Dell SecureWorks security researchers have described a series of attacks earlier this year in which someone cleverly got miners of bitcoins and other “cryptocurrencies” like dogecoin to contribute their efforts to his mining pools, sending the proceeds to him instead of them.
Bitcoin mining involves solving complex computational problems faster than rivals, in order to add blocks of bitcoin transactions to the “blockchain,” the shared bitcoin ledger. Not only does this keep the blockchain going, but it also generates new bitcoins as rewards for the miners. Obviously, getting there first requires a lot of raw computational power, so most miners pool their resources.
According to SecureWorks, the attacker netted around $83,000 between February and May of this year. To accomplish this scam, it seems he had access to a router at a Canadian ISP, either by hacking into it or by somehow knowing the password.
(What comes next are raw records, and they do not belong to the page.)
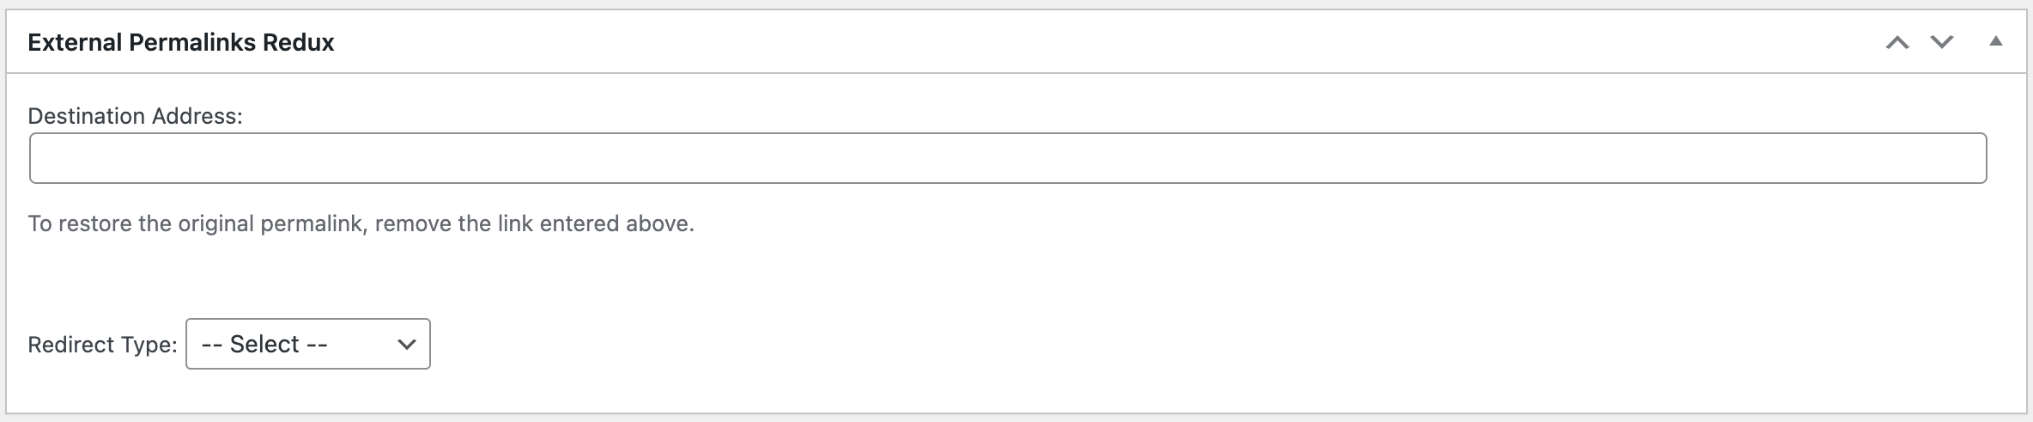This screenshot has height=422, width=2033.
Task: Focus the Destination Address input field
Action: [1008, 158]
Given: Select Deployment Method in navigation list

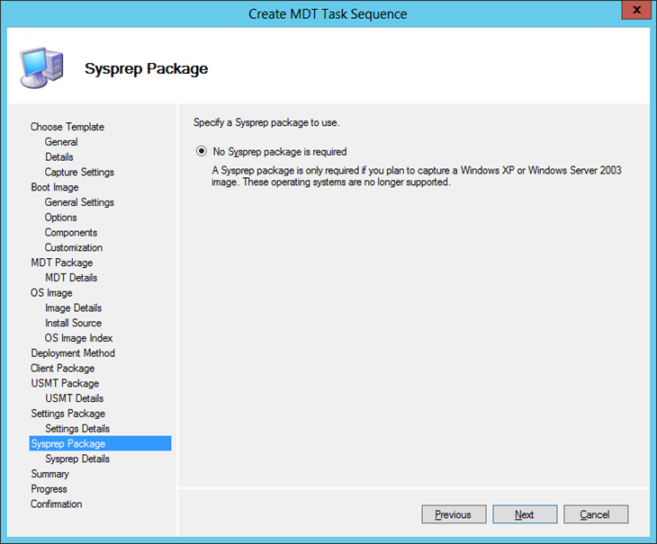Looking at the screenshot, I should [x=73, y=353].
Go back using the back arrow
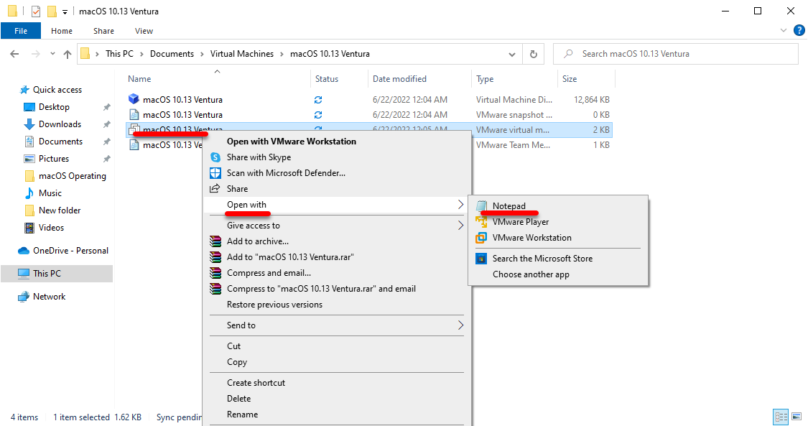This screenshot has height=426, width=808. click(14, 53)
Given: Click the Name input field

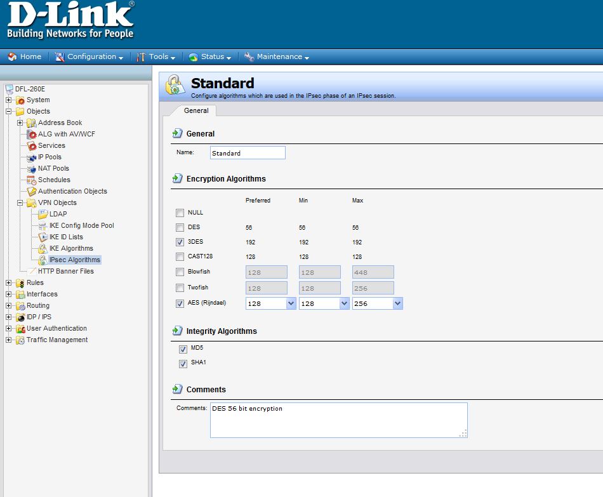Looking at the screenshot, I should click(x=248, y=153).
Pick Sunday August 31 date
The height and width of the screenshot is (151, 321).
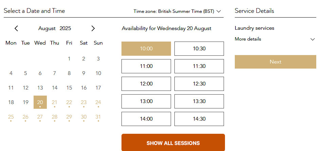pos(98,117)
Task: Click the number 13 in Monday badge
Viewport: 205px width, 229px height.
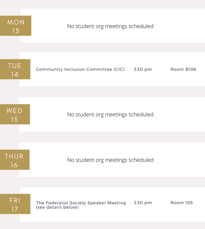Action: coord(16,31)
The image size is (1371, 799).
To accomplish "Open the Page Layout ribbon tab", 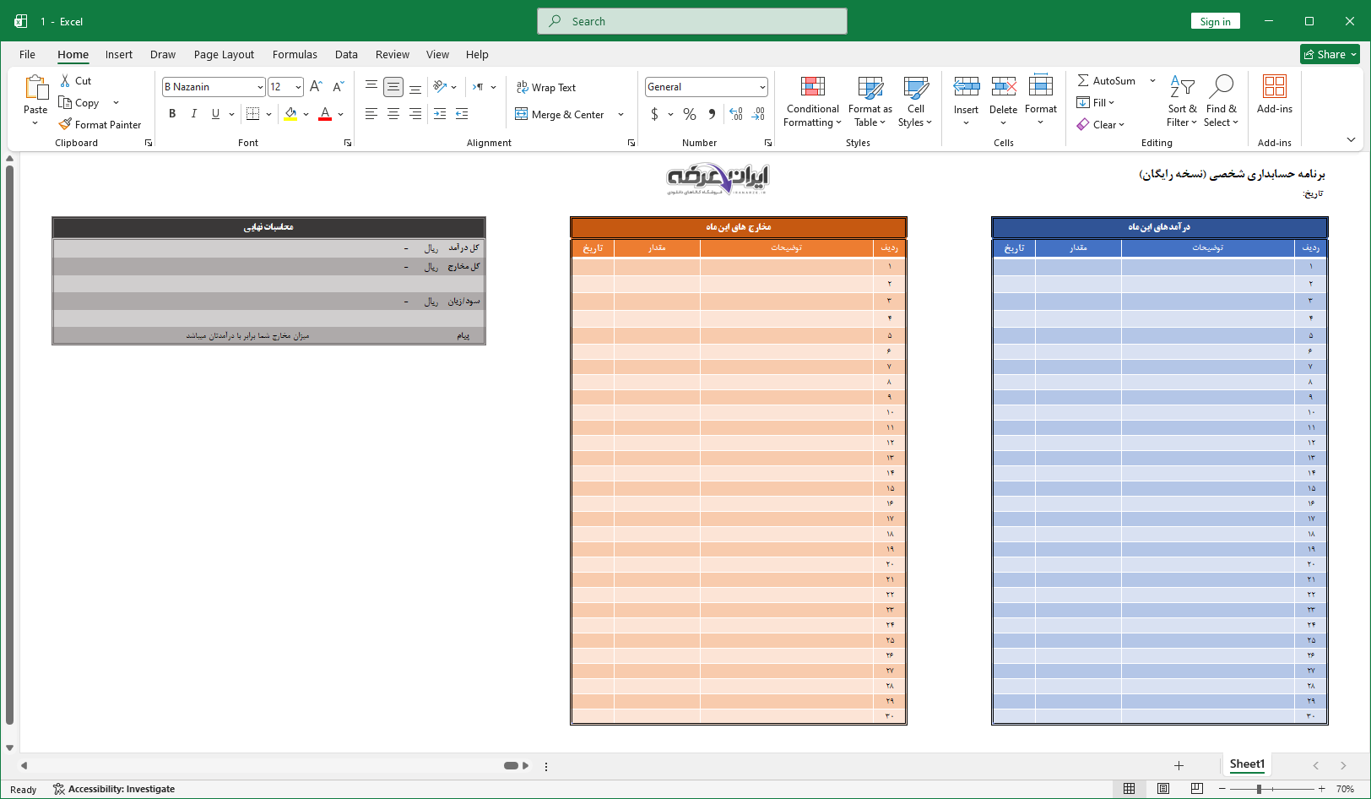I will coord(224,55).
The internet is a network of networks, and ISPs’ networks connect to the internet using the border gateway protocol (BGP), which essentially lets them advertise their existence to other networks. The attacker apparently reconfigured the Canadian ISP’s server to broadcast illegitimate BGP routes to the miners’ own ISPs or networks, including Amazon and hosting companies such as OVH and Digital Ocean — many miners do so in the cloud, so they don’t need to run their own rigs.
Those attacks redirected whole chunks of traffic from the affected networks, so when the miners attempted to hook up with their mining pools, they unwittingly connected with the hijacker’s server instead. The hijacker then routed their connections to a second “pool” that he also controlled. The attacks were only brief, but once they’d set up the new connections, the result was that miners’ computers were doing lots of mining work and not getting any reward for it.
The researchers recommended that mining pools’ servers should implement server certificate validation and require miners to establish secure SSL connections, so that they can’t be unwittingly redirected to other servers. As attackers need access to ISPs internal systems to do this kind of thing, they said, “the overall threat is minimal.”